En África, si educas a un niño, educas a un hombre, si educas a una niña, educas a una nación“, dice un proverbio africano

En el número de junio de Mujeremprendedora, hablaba del papel de la Mujer en la historia y en la tradición africana, una visión que ofrecen africanistas, sociólogos y analistas políticos (obviamente sea hombres que mujeres), muy lejana de cualquier estereotipo que equivocadamente hemos preconfeccionado en Occidente.

Terminaba mi tribuna afirmando: “Pero hoy las cosas están cambiando gradualmente…” Y de eso quiero dar aquí algunas pistas.

El 25 de octubre de 2018, la Sra. Sahle-Work Zewde asumió la presidencia de Etiopía, la más alta representación del estado, lo que supone un logro significativo del compromiso del actual primer ministro Abiy Ahmed, al valorar a las mujeres de su país. El hecho de que Abiy haya formado su ejecutivo con una mitad de mujeres dice mucho. (Y la entrega del Premio Nobel de la Paz a Abiy Ahmed este año también es un reconocimiento de esta nueva mentalidad que se está abriendo camino). Zewde es un diplomático de larga trayectoria, y hasta el día antes de su nombramiento como presidente, ocupó el cargo de representante del Secretario General de las Naciones Unidas, António Guterres, en la Unión Africana (UA).

Pero, no es el único ejemplo. Actualmente, el porcentaje de mujeres africanas en los órganos legislativos del África subsahariana es de alrededor del 24% y, a nivel continental, Ruanda tiene el mayor número de mujeres en el parlamento (63,8% de los escaños) y, gracias a la aplicación cada vez más generalizada del sistema de cuotas, en la mayoría de los países de África oriental y meridional, las mujeres representan más del 30% de los parlamentarios.

Desde siempre, las mujeres africanas se han acostumbrado a hacer frente al día a día y al desafío de la supervivencia, y en estos años han progresado considerablemente, no solo en la vida política, sino también económica y culturalmente, en todos los niveles. En los últimos años, ha aumentado también su visibilidad en la defensa de los derechos que, al mismo tiempo, les ha procurado la experiencia para apoyar el cambio.

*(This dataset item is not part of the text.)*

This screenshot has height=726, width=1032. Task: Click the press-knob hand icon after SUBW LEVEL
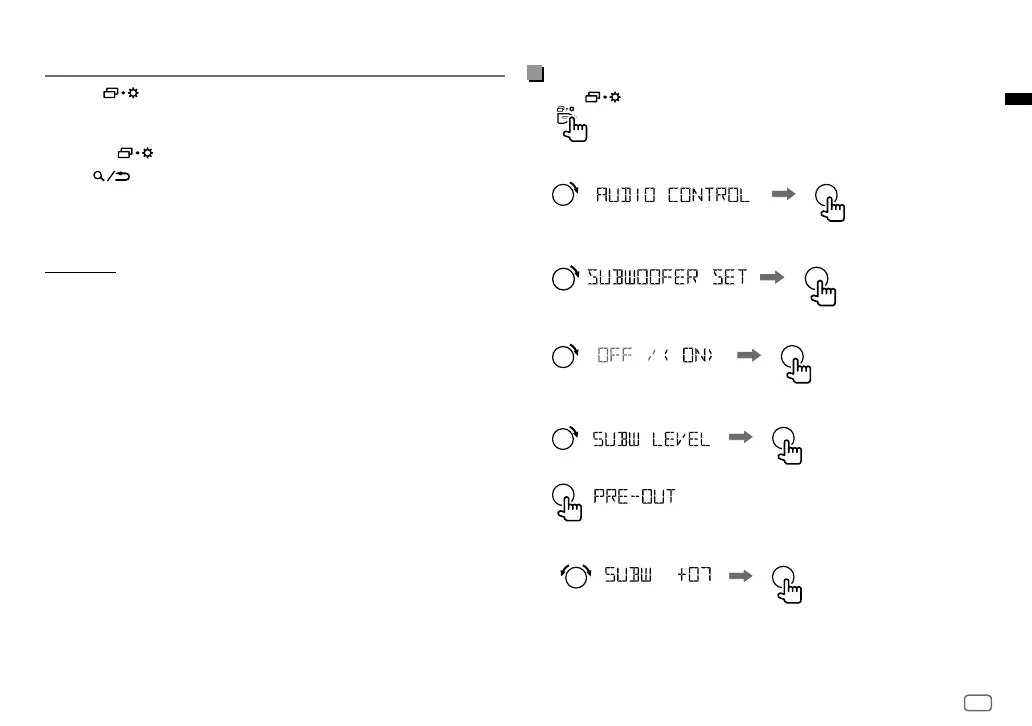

Son justamente ellas las que, ante los abusos del poder, han defendido las prerrogativas pisoteadas por los sátrapas del momento, desde Liberia hasta Sierra Leona, desde la República Democrática del Congo hasta Somalia, desde Uganda hasta Sudán. Tal y como hicieron, durante la segunda guerra civil sudanesa (1983-2005), las mujeres de la Sudan’s Women’s Alliance, de la Sudan Women’s Association de Nairobi, de la New Sudan Women’s Federation y de la Sudan Women’s Voice for Peace, organizaciones femeninas que dieron su contribución proactiva al proceso de paz, ciertamente mostrando más interés que sus esposos en las condiciones miserables de la población civil sudanesa que se encontraba agotada por la violencia.

Pero también de otras cifras podemos deducir la fuerza de impacto de las mujeres africanas: ellas representan el 70% de la fuerza agrícola del continente y gestionan la venta de alimentos en un 80%.

Además, desde hace décadas, las mujeres son protagonistas de las microfinanzas, permitiendo el nacimiento de miles de pequeñas empresas. Con sagacidad llevan a cabo la formación en muchas áreas de la sociedad civil, como investigación, educación cívica y servicios sociales, a menudo luchando para incluir en las constituciones cláusulas de equidad contra todo tipo de discriminación.

¿Y qué decir de su contribución a la defensa de la salud, especialmente contra el VIH / SIDA y la malaria? Son ellas (muchas de los cuales son religiosas católicas) quienes a menudo realizan la formación en salud en las aldeas, comprometidas en primera línea contra las prácticas tradicionales de la infibulación y la mutilación genital.

Por todo eso, aunque sea inevitable que África continúe experimentando, quién sabe hasta cuándo, las dificultades causadas por la globalización, el futuro del continente está abierto a la esperanza. Justo como cantaba en los largos años de su exilio Miriam Makeba, testigo de la sed de libertad de los negros sudafricanos.

Creo que estas pocas pinceladas sean suficientes para confirmar que no hay nada más sabio y más cercano a la realidad del proverbio africano que dice: “En África, si educas a un niño, educas a un hombre, si educas a una niña, educas a una nación”.